Work out how many lines of the material below mention the word "Anti"; reply with the number only.

[[ Input for this task, beginning ]]

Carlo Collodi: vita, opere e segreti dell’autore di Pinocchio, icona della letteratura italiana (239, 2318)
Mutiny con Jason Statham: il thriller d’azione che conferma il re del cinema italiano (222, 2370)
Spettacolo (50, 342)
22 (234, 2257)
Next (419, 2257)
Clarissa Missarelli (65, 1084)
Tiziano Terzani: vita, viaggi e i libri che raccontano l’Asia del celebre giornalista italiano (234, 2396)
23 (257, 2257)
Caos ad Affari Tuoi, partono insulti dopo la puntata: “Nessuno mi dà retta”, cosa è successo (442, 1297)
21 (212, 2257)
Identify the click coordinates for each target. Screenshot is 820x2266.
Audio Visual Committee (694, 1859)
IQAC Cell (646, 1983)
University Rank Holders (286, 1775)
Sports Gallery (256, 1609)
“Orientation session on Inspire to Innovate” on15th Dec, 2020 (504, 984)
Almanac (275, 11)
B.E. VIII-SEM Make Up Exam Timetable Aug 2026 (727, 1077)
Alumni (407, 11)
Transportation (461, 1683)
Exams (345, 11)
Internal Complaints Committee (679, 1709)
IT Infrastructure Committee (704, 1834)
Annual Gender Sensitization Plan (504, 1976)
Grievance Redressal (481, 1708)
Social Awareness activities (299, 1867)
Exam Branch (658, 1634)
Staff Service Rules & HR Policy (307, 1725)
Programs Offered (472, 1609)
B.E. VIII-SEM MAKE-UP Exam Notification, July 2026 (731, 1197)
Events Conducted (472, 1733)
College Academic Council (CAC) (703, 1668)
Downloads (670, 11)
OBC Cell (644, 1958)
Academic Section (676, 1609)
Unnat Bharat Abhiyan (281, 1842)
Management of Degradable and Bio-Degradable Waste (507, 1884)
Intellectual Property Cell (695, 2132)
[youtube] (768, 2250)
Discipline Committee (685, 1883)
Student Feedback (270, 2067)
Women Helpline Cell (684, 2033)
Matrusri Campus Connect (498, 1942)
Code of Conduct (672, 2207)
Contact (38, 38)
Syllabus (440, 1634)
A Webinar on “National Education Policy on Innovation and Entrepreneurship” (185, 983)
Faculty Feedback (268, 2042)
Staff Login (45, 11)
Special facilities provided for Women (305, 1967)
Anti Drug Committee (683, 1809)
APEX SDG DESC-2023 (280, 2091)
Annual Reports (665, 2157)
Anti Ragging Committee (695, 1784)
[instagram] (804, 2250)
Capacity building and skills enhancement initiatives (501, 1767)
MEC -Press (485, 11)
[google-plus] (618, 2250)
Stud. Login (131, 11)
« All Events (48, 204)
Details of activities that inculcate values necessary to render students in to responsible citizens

[[ Input for this task, end ]]

Task result —
2